» WORK REQUIRED
Take each line of the material that includes "will" and copy it.
======== INFORMATION GIVEN
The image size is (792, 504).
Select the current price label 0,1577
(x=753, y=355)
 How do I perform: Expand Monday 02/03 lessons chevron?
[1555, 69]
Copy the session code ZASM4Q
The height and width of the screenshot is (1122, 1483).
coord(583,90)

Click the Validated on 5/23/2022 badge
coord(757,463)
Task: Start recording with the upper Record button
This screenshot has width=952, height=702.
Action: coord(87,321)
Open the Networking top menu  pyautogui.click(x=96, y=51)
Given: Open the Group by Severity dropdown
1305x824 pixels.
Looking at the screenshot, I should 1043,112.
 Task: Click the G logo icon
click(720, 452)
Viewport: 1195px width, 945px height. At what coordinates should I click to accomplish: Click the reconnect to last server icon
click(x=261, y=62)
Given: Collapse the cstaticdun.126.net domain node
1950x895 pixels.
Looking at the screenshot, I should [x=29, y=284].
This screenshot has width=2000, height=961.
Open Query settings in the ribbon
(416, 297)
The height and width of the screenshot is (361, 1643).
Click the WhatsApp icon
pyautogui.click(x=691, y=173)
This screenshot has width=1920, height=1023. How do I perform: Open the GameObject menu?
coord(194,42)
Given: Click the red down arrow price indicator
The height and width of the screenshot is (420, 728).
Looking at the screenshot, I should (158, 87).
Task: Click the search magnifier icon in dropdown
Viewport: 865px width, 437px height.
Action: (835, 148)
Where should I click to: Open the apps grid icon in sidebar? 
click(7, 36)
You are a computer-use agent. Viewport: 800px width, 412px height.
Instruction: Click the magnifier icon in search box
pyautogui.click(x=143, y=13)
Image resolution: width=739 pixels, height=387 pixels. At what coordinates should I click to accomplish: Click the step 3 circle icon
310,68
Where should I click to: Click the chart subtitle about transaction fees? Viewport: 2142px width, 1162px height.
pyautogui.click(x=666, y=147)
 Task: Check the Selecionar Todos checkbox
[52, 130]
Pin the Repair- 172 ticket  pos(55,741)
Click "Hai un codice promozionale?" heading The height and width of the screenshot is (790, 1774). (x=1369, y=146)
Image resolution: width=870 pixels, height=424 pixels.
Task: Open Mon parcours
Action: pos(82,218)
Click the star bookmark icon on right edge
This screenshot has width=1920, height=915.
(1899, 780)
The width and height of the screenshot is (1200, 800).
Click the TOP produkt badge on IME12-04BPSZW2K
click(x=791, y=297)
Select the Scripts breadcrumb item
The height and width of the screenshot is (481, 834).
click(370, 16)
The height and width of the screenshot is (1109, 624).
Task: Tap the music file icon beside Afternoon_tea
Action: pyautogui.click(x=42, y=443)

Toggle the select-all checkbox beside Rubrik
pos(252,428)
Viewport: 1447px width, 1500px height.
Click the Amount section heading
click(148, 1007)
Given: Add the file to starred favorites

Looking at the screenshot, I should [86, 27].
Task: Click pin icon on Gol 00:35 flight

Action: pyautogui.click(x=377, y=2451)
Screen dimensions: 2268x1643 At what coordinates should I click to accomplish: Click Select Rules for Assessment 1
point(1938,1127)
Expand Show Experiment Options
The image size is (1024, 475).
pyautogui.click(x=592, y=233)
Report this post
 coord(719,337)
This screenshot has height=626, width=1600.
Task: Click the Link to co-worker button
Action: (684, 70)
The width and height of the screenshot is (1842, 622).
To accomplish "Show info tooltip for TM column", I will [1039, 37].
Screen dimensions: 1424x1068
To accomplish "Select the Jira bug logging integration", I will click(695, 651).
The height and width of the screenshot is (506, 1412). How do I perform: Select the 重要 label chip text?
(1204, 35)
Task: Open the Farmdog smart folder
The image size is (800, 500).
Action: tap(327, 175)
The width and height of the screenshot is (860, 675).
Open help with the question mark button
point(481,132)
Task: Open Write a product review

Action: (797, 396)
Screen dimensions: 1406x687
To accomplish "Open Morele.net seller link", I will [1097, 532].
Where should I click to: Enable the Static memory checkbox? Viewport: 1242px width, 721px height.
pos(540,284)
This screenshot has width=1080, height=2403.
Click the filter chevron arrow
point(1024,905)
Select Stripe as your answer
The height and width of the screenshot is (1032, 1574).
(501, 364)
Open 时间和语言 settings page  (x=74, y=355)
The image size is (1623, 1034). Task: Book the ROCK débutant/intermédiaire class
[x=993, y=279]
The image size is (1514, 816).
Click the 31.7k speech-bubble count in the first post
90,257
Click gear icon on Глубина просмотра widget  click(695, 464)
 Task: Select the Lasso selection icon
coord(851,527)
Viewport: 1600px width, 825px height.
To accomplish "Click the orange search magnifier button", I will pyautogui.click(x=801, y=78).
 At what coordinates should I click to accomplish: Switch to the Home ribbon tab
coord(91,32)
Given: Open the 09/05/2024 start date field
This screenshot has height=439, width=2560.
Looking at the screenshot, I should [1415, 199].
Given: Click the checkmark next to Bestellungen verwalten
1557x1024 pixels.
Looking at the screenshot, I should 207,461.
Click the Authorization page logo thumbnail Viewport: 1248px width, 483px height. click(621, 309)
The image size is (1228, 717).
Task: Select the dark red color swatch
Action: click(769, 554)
================
» WRITTEN SOLUTION
To accomplish "Show info tooltip for TM column", I will [1039, 37].
To accomplish "Select the Jira bug logging integration", I will click(695, 651).
To accomplish "Open Morele.net seller link", I will [1097, 532].
To accomplish "Click the orange search magnifier button", I will pyautogui.click(x=801, y=78).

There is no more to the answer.